For the shrimp, I used:
- Two pounds of jumbo shrimp (for five people) peeled (save the shells) and deveined
- A few cloves of garlic, minced
- About two thirds of the tiniest bottle of tequila we could find
- Juice from about one and a half or two lemons
- Half a shallot, diced
- A little salt and pepper
I sautéed the garlic and shallots in some olive oil until they were golden brown, then tossed in the shrimp, which I had salted and peppered. I cooked them for just a few minutes, until they looked done, then added the tequila and lime juice. I let that cook down for a minute or two, then it was ready to serve.
For the grits, I used:
- All of the shells from the shrimp (rinsed off)
- About eight cups of water (some of this will evaporate before the grits go in, and I also like my grits a little soupy and overcooked; you may want to use less water)

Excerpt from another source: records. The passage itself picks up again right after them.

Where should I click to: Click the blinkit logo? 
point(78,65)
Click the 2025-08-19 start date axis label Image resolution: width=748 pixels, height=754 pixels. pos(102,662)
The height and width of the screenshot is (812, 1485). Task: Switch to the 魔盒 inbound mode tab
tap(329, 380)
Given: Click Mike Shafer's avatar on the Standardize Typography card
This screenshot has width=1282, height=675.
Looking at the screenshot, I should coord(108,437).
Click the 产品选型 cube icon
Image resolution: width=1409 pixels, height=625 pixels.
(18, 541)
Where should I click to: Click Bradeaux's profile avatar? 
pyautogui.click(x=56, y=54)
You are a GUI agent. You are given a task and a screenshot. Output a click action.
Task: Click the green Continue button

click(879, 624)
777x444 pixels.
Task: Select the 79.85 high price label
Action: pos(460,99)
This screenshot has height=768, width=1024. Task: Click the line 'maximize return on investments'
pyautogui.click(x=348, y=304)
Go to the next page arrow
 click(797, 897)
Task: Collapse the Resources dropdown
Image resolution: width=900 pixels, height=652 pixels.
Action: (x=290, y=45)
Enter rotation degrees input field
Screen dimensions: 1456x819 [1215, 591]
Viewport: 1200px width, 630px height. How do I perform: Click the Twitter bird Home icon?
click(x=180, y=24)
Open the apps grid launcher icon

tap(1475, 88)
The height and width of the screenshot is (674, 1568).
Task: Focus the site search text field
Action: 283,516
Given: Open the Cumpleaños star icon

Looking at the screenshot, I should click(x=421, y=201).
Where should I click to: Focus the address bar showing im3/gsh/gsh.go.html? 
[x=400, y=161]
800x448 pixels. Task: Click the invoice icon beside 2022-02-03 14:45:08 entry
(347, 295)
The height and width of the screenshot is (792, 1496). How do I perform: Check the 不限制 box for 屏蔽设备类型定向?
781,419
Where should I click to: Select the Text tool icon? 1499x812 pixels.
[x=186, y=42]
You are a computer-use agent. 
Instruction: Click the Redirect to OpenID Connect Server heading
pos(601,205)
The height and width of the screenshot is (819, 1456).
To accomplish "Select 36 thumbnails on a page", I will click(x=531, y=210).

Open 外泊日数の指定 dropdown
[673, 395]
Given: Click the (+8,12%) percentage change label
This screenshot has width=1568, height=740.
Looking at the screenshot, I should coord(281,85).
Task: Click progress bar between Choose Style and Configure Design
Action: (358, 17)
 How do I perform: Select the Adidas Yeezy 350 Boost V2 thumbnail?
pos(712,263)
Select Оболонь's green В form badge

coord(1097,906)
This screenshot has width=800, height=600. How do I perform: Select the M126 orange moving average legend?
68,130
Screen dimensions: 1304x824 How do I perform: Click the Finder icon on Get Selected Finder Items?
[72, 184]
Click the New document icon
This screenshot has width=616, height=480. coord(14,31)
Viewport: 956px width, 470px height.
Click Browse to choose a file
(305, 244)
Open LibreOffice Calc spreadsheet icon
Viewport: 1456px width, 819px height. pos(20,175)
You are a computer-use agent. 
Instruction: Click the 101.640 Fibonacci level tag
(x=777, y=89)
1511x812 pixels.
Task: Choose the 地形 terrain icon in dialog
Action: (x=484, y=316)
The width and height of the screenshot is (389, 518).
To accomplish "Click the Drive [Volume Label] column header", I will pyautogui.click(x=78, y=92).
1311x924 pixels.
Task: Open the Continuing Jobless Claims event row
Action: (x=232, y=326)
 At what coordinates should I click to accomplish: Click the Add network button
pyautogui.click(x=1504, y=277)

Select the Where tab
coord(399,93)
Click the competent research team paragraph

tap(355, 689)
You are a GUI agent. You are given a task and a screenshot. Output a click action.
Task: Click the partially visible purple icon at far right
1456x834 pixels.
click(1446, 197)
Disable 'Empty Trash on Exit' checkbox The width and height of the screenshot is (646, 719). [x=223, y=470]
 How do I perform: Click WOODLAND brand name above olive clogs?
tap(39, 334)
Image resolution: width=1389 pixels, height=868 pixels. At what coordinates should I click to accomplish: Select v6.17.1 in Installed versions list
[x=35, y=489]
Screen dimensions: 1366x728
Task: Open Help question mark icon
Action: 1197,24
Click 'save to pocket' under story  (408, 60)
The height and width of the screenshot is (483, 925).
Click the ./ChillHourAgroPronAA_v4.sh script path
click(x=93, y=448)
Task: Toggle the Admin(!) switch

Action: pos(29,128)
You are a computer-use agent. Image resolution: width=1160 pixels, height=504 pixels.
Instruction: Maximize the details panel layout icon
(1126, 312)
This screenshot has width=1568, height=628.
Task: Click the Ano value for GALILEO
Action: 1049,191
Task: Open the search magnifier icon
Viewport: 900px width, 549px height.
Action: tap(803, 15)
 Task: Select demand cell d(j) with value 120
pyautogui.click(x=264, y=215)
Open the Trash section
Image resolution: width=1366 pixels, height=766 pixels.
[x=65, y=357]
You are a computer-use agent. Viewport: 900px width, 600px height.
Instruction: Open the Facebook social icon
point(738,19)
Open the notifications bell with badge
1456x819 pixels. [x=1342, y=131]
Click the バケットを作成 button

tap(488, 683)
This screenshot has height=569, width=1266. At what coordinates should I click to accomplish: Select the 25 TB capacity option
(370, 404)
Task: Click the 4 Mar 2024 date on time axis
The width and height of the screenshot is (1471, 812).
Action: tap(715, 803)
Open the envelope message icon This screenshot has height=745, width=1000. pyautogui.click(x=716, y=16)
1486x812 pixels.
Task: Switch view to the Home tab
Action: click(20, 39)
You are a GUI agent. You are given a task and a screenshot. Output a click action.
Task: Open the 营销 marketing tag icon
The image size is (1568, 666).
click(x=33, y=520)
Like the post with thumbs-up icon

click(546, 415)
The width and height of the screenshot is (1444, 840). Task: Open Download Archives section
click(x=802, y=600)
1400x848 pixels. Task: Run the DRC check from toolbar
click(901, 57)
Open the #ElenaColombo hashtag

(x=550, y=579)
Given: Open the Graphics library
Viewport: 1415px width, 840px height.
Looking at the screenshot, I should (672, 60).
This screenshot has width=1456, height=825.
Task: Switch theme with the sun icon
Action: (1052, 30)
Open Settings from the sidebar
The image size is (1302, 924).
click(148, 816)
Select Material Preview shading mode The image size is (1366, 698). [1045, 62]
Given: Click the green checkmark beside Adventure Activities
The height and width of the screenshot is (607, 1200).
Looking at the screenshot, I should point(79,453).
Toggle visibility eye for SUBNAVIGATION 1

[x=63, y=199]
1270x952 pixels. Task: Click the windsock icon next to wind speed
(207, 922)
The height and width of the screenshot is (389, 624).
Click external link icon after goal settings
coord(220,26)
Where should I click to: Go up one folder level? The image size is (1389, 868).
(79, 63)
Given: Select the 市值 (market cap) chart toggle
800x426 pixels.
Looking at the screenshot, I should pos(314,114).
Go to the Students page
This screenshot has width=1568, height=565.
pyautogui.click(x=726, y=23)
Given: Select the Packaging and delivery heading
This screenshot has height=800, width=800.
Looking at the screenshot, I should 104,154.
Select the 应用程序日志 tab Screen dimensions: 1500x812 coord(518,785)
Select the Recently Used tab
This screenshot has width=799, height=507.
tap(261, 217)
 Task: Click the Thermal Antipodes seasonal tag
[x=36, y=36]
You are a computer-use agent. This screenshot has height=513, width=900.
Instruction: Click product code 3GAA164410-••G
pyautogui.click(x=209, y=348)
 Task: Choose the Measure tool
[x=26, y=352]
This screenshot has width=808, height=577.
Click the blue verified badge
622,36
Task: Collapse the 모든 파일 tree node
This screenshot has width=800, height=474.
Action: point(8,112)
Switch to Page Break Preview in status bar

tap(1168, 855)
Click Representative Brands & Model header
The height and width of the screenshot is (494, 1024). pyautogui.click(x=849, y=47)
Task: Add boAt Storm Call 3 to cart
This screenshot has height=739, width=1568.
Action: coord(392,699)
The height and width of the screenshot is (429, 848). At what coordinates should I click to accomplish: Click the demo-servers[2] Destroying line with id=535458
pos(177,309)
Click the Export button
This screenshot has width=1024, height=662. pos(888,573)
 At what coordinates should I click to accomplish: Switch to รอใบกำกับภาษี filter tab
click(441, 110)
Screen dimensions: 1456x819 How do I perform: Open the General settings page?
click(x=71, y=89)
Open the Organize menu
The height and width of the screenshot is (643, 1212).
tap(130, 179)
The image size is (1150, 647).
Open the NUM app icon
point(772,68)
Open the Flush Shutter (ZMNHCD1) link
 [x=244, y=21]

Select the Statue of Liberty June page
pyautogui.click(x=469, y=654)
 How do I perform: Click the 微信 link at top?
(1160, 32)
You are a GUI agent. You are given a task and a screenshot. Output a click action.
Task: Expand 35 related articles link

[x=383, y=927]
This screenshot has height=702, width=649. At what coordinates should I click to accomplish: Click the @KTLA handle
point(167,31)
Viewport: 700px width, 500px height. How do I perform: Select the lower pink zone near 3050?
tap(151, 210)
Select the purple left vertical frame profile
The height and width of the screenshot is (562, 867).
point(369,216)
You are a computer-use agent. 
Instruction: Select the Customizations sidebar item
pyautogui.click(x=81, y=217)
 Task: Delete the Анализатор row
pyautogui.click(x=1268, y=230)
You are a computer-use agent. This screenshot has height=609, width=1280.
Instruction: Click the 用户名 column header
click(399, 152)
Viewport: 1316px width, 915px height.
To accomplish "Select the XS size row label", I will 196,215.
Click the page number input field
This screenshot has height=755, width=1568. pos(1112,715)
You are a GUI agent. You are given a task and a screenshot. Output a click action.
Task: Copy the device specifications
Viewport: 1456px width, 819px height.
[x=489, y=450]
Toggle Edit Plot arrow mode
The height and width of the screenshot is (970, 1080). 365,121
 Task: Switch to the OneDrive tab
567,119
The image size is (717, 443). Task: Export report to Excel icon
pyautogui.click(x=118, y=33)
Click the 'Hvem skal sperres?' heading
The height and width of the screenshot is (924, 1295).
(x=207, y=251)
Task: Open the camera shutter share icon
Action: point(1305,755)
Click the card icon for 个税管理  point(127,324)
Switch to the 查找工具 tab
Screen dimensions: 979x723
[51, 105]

- Two or three tablespoons of chicken Better than Bullion
- A little less than two cups of grits (this is way more than you need for five people; I just like to have leftovers that I can eat with poached eggs for breakfast)
- Half a stick of butter
- A few handfuls of shredded cheese – I used a mix of colby and cheddar cheddar cheeses, but just cheddar would have been fine too
- A few tablespoons of finely diced jalapeños
To get some extra flavor and keep the shells from going to waste, I started by boiling them in the water for 15 or 20 minutes. Then I removed the shells, added in the bullion and half the butter, and whisked in the grits. I cooked them on medium low, whisking frequently, until they thickened up and were the texture I wanted, which was probably between 20 and 30 minutes. At that point, I stirred in the butter and cheese until it melted, and then took the pot off the heat and added the jalapeños.
For sides, I roasted broccoli at 375F degrees until crispy, then sprinkled on some lemon juice and zest. I made bruschetta by tossing some delicious local tomatoes, diced, with half a shallot, a clove or two of minced garlic, some fresh basil, and some balsamic reduction. I chilled it for a few hours, then served on toasted bread. Instead of rubbing the garlic on the bread in the traditional way, I minced up some garlic and let it soak in extra virgin olive oil, then brushed the oil and pieces of garlic onto the bread before toasting it.